Clearly there were others in
the audience who felt differently, in particular a gumpy-looking guy behind us.
(No, not nerdy, not geeky, but gumpy. If you don't know what it means I'm not
sure that I can help you.)
Mr. Gump felt the need to scream "Manic Monday!" every time they finished playing a song
that wasn't "Manic Monday." I'm not exactly sure what his deal was. I mean, did
he really think that they wouldn't play "Manic Monday," which was one of their
four or five hits?
They started out the show with "Hazy Shade of Winter," much to my pleasure. Unfortunately
the sound hadn't really been properly mixed. The backing vocals were as loud as the lead vocals
and the vocals in general were too loud for the music.
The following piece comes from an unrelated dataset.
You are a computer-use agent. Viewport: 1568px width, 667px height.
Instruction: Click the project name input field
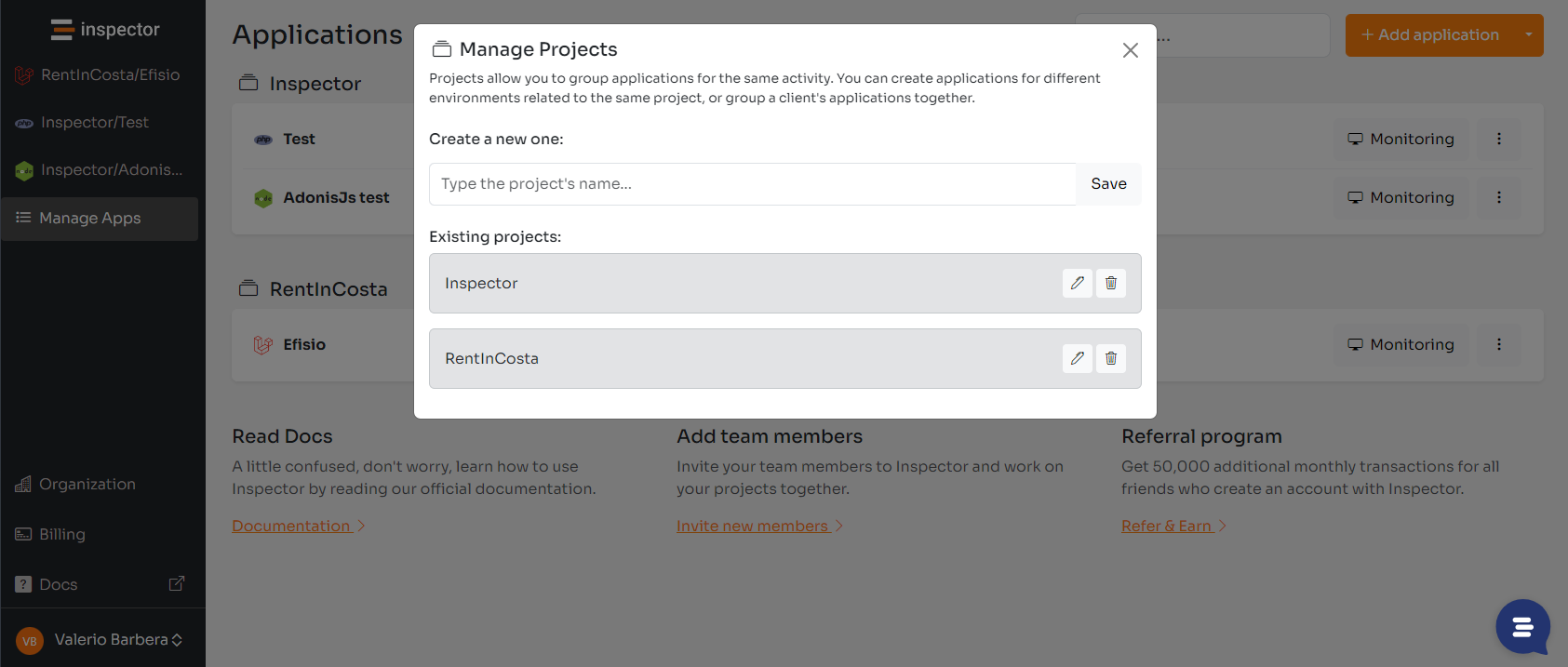pyautogui.click(x=752, y=183)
This problem was worked out more or
less by the third song, which was something off of their upcoming CD (!).
After playing a hit (the other two were "If She Knew What She Wants" and "In Your Room"),
they would play 2 or 3 songs I didn't know, some of which were identified as "new" and others
that I clearly would have known were I a Bangles aficionado (which, as I mentioned above, I am
not, just in case you weren't clear on that).
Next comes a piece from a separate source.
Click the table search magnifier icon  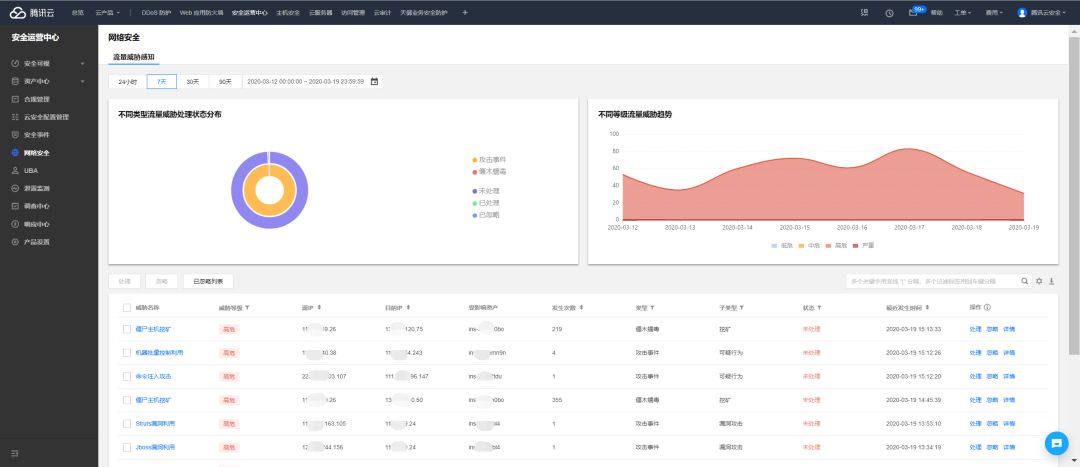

They put on a pretty good show. 3 gals with guitars (Susanna Hoffs in her silver mini-skirt
was pleasing to many, I assume) and one gal on the drums, all doing their parts and all that.
They each sang at least one song, with the drummer pulling a Phil Collins (drumming and singing
at the same time -- which always gives me a thrill but I'm not entirely sure why).
But I guess I
still don't really like the Bangles. I think the diplomatic way to put it in common parlance
would be that it's "not my thing." Their old songs were just as lame as ever, and their new stuff
had fairly stupid lyrics (one song about always remembering some guy when it rains, rains, rains)
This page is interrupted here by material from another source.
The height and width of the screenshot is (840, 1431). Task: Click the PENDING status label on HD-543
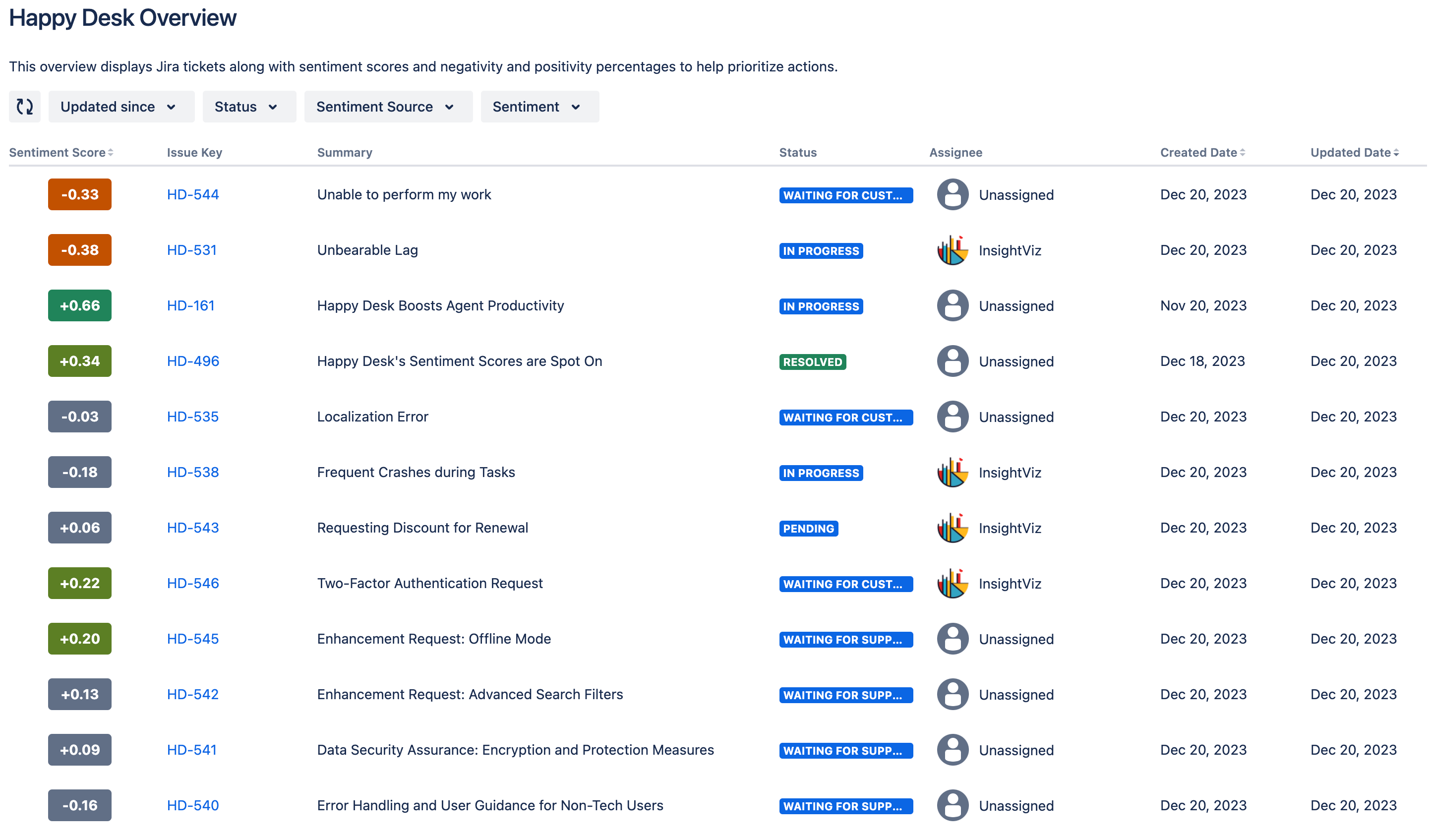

and was very much conventional light rock music.
I actually read a short article about the Bangles a few months ago, about how they had gotten back
together because they realized that they had always had a lot of fun playing music together and
missed eachother and how the stardom had torn them apart, etc. And the article actually kind of
endeared them to me and had me wanting to like them a little more than I had back in their
heyday. But I guess in the end they are just a bunch of likeable ladies who make music that I don't
But the rest the crowd seemed quite pleased. Everyone from Mr. Gump to teenagers to moms and kids
were rocking along. After they played "Manic Monday," Mr. Gump changed his standing request to
"Walk Like an Egyptian! Walk Like an Egyptian!" as if it weren't totally obvious that they
would close the show with that song, their biggest hit. We wandered off to watch the hypnosis
show before they satisfied his request, but I'm sure it brought the crowd to their feet.